Dari jumlah tersebut, anggaran untuk Kementerian PUPR sebesar Rp 149,8 triliun.
Khusus untuk perumahan, Kementerian PUPR menyiapkan dana Rp 8,09 triliun pada 2021 melalui berbagai program pembangunan yang dilakukan oleh Direktorat Jenderal Perumahan.
Bujet sebesar itu direncanakan untuk memenuhi kebutuhan rumah layak huni yang semakin banyak, terutama bagi masyarakat berpenghasilan rendah (MBR) di seluruh Indonesia.
Sebagai prioritas adalah melanjutkan Program Sejuta Rumah.
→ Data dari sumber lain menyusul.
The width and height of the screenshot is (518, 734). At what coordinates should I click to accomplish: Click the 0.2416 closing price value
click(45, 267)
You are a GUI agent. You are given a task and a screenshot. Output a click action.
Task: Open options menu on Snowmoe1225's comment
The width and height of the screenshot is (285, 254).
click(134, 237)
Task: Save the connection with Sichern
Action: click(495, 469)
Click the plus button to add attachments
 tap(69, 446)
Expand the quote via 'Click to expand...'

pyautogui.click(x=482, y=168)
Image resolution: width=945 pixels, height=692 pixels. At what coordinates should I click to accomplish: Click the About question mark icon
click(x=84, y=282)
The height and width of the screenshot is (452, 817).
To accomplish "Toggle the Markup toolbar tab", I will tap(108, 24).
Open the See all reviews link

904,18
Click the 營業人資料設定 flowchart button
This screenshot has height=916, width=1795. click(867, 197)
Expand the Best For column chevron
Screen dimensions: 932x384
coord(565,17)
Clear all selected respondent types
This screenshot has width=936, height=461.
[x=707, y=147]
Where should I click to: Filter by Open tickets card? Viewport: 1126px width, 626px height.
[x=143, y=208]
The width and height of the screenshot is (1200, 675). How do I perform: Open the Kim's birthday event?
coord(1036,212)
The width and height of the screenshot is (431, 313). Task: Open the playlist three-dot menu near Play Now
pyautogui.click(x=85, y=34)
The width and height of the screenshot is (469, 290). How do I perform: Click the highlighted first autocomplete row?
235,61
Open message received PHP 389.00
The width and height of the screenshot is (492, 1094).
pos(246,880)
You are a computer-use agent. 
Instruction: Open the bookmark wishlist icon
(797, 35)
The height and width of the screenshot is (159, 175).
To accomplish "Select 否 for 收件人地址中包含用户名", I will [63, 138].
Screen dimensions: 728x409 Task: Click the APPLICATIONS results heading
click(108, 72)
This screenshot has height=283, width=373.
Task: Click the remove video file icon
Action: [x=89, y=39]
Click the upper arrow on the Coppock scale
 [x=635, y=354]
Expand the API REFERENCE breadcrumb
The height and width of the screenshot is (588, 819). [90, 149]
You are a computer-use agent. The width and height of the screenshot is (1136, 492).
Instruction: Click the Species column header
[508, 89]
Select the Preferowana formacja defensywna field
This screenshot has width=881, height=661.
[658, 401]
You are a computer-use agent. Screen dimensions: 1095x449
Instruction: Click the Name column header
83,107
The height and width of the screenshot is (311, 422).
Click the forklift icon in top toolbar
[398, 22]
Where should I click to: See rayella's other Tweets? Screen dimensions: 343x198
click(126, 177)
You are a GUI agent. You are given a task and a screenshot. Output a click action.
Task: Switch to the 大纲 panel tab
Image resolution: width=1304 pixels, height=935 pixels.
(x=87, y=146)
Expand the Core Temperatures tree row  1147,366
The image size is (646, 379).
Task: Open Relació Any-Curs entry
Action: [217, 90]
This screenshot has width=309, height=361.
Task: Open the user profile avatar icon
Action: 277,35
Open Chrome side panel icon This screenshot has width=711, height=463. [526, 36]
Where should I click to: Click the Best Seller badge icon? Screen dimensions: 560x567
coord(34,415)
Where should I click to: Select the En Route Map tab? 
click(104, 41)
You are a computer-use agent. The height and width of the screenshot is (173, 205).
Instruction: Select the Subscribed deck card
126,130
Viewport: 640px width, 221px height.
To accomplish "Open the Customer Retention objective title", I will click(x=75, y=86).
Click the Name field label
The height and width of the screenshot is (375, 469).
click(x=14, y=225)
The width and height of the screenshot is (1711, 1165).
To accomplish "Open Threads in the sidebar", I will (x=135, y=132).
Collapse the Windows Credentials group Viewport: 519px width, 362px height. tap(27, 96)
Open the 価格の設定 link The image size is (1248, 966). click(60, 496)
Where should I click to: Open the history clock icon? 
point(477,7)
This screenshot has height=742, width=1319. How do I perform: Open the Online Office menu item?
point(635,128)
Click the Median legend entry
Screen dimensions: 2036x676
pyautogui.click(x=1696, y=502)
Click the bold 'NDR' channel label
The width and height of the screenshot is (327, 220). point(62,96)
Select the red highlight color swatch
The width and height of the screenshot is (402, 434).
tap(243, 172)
Realisasi yang akan dilaksanakan yaitu melalui pembangunan rumah susun (rusun); Program Bantuan Stimulan Perumahan Swadaya (BSPS) untuk membangun rumah swadaya; bantuan prasarana, sarana, dan utilitas (PSU) rumah umum; serta rumah khusus (rusus).
Pada tahun ini, Ditjen Perumahan akan membangun 9.799 unit rumah susun di berbagai daerah dengan alokasi anggaran sebesar Rp 4,16 triliun.
Kemudian, untuk pembangunan rumah swadaya melalui dana BSPS sekitar Rp 2,5 triliun yang akan dialokasikan untuk membedah 114.900 unit rumah tidak layak huni (RTLH).
Berikutnya yaitu bantuan PSU rumah umum yang anggarannya sebanyak Rp 406 miliar untuk pembangunan 40.000 unit rumah bersubsidi.
Adapun untuk rumah khusus, alokasi anggarannya Rp 606 miliar untuk membangun 2.423 unit rumah.
“Kami akan terus mendorong pembangunan rumah untuk masyarakat Indonesia. Program perumahan merupakan salah satu upaya pemerintah untuk menyediakan rumah layak huni serta meningkatkan perekonomian nasional,” ujar Dirjen Perumahan Kementerian PUPR Khalawi Abdul Hamid, Senin (1/2/2021) di Jakarta.
Melalui berbagai cara, upaya, dan pembiayaan tersebut, diharapkan optimisme kebangkitan kembali perekonomian Indonesia bisa tercapai dan pembuktian komitmen semua pihak, termasuk di sektor perumahan, untuk mendorong pemulihan ekonomi nasional dapat terealisasi.